/bike_sharing

Primary LanguageMATLABMIT LicenseMIT

bike_sharing

A city put in place a bike sharing system a year ago. Through this system, users are able to easily rent a bike from a particular station and return it back at another station (possibly the same). There are complaints that some stations often have no bike available to rent. The logistics to make sure there are enough bikes available at all renting stations is complex and partially based on the duration of the bike ride for each user. Municipal employees have noticed that the ride duration tends to be longer when the weather is nice. If this is true, the municipal staff that moves bikes to empty stations could plan its activity in advance, based on weather forecasts, to improve bike availability. The manager of the bike sharing program wants to be sure that weather influences the bike ride duration and hires you as a data analyst consultant to study this.

The manager provides a dataset of 2,000 bike rides randomly selected over the last year in the file bike trips.csv as well as the file bike stations.csv that translates in English the bike stations names from numerical codes. You also have access to weather data for the city in the file bike weather.csv . The file bike INFO.txt contains important additional information about those three files.

a) Merge the information from all three datasets (about bike rides, station names and weather) in a single table that must have the following format (note that the codes for weather and stations are replaced by their “names”):

day station start station end duration weather
1 BotanicalGardens MainStreetSouth 56.78
1 MontagueStreet MontagueStreet 12.34
1 BakerStreet AdelaideStreet 8.76
1 TrainStation BotanicalGardens 6.31
2 ShoppingMall CravenAvenue 69.31
··· ··· ··· ···

The table above is illustrative and does not represent the values of the actual data contained in the file. The variable duration is the duration of the bike ride in minutes.

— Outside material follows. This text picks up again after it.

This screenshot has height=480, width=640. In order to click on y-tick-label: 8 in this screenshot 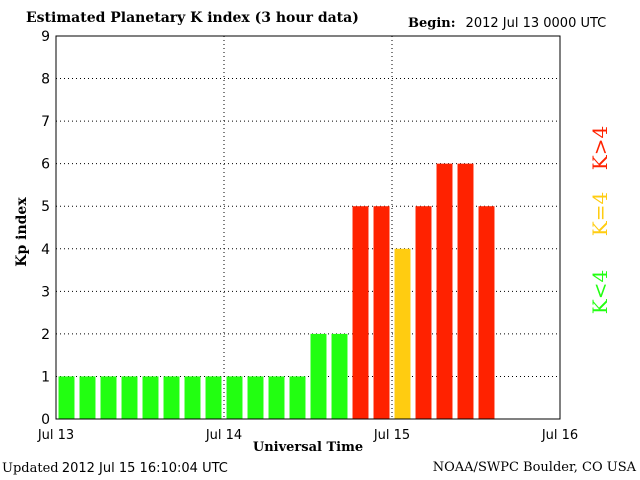, I will do `click(46, 80)`.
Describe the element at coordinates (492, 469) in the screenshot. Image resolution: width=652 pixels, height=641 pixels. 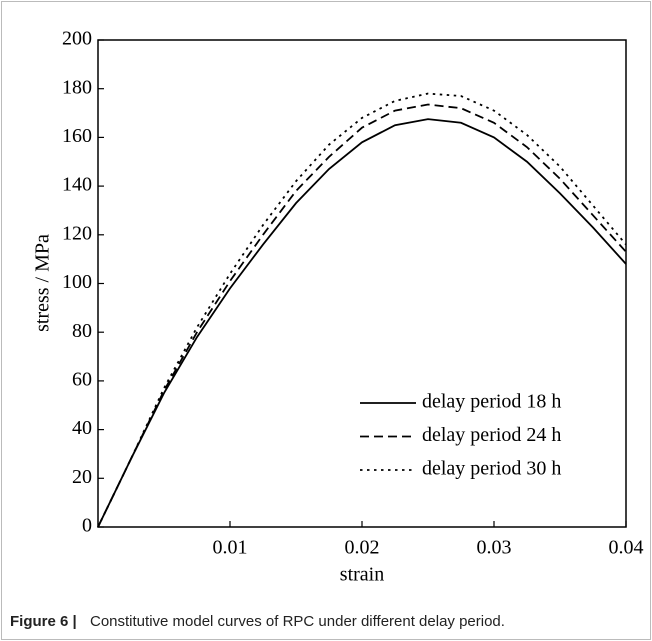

Hint: this question involves several steps of joining tables.

b) Produce and display a table that summarizes the average bike ride duration for each of the four types of weather. Create a well-annotated boxplot that shows the distribution of bike ride durations by weather type.

c) Conduct a rigorous statistical analysis that determines if the bike ride durations differs with the type of weather. Write a short paragraph that summarizes your analysis.